## Set exercise
Reproduce the listing word for word, from its first line through the line containing "click(414, 399)", including both.

## Data for this task
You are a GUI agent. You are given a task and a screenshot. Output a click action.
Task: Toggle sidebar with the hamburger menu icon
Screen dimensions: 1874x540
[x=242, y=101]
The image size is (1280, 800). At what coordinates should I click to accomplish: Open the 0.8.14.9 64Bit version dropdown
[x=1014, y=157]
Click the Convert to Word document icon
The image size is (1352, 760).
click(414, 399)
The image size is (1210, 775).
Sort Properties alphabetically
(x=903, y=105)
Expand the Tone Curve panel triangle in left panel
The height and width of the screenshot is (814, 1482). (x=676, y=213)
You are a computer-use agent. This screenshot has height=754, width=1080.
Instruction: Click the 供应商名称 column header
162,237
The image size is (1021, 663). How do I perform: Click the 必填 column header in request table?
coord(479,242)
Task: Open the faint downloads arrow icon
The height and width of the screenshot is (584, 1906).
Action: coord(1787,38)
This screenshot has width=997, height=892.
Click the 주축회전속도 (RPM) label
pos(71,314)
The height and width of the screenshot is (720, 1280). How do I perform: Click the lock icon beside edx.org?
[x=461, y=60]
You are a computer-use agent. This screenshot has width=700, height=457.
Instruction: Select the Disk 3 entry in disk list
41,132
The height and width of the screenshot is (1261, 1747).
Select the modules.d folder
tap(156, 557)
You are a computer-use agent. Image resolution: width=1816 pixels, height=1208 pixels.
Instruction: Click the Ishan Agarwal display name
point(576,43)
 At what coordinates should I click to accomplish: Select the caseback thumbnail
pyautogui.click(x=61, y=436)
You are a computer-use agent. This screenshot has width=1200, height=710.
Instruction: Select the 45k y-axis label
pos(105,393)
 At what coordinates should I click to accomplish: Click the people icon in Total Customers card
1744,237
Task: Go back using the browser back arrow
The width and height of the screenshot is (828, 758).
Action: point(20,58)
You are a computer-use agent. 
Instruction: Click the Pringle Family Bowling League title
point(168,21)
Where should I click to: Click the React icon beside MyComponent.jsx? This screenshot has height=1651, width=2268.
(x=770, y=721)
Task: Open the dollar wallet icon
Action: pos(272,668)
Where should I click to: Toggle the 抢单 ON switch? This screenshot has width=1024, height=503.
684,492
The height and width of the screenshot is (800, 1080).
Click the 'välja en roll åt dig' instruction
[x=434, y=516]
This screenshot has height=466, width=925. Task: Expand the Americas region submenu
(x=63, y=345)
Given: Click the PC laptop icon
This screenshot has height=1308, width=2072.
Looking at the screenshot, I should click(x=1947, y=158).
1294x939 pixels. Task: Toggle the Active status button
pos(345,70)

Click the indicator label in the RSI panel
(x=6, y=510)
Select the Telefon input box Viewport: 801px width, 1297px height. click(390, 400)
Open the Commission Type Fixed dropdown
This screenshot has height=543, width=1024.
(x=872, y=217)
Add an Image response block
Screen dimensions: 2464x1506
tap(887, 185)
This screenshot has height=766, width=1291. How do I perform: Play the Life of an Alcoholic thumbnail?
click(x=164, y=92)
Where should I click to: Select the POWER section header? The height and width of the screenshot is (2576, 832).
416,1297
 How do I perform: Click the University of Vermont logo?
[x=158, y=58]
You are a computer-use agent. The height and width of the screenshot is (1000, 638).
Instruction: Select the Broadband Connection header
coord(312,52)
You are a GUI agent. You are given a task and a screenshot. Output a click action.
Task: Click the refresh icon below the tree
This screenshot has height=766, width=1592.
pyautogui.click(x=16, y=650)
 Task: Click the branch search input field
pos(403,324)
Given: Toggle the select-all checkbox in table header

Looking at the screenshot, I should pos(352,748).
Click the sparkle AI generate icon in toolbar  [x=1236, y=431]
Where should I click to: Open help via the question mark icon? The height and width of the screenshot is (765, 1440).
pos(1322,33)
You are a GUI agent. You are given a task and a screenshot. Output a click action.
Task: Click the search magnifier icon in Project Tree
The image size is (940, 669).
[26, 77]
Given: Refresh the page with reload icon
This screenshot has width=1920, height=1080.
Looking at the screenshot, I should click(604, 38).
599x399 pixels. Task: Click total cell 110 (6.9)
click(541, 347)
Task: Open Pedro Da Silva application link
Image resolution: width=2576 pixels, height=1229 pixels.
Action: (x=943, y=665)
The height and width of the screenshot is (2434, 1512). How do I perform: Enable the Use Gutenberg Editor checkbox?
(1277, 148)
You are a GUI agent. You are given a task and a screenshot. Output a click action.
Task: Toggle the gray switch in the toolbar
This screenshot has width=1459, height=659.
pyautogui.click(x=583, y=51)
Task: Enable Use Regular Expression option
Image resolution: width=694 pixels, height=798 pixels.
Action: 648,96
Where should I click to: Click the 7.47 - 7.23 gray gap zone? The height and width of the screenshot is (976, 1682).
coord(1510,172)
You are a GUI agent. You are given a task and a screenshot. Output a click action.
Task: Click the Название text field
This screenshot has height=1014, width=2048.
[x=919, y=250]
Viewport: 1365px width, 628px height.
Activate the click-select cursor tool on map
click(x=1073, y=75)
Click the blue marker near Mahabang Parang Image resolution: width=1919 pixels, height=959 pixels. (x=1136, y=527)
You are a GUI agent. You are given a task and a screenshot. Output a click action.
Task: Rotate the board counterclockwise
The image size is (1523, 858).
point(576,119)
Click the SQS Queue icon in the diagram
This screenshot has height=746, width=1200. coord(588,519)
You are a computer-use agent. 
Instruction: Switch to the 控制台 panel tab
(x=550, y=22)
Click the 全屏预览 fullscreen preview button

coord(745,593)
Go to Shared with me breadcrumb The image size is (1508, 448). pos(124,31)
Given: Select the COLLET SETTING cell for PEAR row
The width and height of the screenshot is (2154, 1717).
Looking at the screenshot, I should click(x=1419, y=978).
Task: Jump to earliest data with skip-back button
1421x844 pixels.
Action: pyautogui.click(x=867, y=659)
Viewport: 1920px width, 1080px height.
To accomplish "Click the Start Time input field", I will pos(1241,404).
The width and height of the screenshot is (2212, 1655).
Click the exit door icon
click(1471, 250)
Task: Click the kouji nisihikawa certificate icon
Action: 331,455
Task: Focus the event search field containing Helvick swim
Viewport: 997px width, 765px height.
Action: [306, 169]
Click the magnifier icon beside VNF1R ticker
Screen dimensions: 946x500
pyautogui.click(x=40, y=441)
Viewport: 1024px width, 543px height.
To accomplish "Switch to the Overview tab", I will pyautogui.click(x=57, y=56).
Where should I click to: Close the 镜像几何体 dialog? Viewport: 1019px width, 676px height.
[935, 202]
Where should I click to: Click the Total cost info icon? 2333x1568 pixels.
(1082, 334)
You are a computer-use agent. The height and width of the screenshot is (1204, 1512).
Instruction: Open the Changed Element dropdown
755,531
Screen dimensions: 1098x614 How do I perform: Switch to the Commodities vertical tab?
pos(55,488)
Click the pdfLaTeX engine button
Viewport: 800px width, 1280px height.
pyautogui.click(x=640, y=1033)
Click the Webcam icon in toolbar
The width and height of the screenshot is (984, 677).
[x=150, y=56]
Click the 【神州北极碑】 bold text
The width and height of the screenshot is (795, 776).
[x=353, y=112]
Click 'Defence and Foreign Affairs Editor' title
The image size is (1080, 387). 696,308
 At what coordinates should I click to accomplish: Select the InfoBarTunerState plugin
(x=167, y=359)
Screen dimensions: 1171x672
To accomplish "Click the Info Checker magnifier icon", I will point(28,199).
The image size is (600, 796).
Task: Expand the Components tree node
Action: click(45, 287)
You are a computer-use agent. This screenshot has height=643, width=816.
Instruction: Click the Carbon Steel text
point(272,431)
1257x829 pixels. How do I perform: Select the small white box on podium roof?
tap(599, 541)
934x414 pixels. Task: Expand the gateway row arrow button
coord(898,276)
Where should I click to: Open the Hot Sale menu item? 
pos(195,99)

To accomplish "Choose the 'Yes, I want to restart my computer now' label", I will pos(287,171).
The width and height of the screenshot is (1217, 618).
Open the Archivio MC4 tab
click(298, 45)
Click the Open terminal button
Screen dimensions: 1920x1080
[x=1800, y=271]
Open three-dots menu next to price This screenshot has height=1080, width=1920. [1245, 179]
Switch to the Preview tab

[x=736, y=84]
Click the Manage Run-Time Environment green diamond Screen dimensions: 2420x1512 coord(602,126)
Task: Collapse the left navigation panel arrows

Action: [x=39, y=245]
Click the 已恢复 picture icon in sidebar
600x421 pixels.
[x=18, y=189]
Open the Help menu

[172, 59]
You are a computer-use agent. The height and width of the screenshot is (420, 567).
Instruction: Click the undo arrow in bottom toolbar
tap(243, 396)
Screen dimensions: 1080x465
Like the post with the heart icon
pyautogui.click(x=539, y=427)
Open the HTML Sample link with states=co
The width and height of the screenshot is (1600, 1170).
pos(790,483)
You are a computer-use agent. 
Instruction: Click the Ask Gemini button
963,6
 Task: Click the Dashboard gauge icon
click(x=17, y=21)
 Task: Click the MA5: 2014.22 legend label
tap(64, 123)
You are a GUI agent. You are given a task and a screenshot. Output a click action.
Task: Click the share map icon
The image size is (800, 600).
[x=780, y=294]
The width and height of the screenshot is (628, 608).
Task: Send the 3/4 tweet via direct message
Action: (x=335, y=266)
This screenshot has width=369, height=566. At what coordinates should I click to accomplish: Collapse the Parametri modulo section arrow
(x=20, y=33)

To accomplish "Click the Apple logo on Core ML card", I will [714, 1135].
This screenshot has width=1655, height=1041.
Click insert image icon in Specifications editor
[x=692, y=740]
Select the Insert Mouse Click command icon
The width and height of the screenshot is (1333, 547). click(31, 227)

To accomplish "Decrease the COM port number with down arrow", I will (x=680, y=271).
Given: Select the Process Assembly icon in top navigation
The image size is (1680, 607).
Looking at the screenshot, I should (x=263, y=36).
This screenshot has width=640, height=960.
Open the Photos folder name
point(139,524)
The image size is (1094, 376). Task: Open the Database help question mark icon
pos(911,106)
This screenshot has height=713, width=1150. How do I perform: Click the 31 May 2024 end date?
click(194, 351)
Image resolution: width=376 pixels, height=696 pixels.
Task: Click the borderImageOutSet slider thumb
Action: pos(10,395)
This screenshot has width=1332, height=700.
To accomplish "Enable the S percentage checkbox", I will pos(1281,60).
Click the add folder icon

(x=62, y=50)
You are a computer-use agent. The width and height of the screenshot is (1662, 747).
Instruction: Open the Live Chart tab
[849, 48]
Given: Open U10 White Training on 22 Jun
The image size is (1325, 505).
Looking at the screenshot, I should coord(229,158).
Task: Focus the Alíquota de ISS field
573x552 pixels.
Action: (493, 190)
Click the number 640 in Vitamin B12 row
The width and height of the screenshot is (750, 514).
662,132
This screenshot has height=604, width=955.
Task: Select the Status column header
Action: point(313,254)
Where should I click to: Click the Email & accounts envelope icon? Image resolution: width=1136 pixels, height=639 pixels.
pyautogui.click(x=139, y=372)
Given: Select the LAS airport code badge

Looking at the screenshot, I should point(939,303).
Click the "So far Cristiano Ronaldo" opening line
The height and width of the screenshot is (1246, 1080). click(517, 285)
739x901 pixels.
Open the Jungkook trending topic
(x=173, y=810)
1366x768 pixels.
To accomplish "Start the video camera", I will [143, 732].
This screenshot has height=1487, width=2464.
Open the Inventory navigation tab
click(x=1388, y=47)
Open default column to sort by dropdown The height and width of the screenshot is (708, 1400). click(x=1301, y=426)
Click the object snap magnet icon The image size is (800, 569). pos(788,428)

## Final result
You are a GUI agent. You are given a task and a screenshot. Output a click action.
Task: Toggle sidebar with the hamburger menu icon
Screen dimensions: 1874x540
[x=242, y=101]
The image size is (1280, 800). At what coordinates should I click to accomplish: Open the 0.8.14.9 64Bit version dropdown
[x=1014, y=157]
Click the Convert to Word document icon
The image size is (1352, 760).
click(414, 399)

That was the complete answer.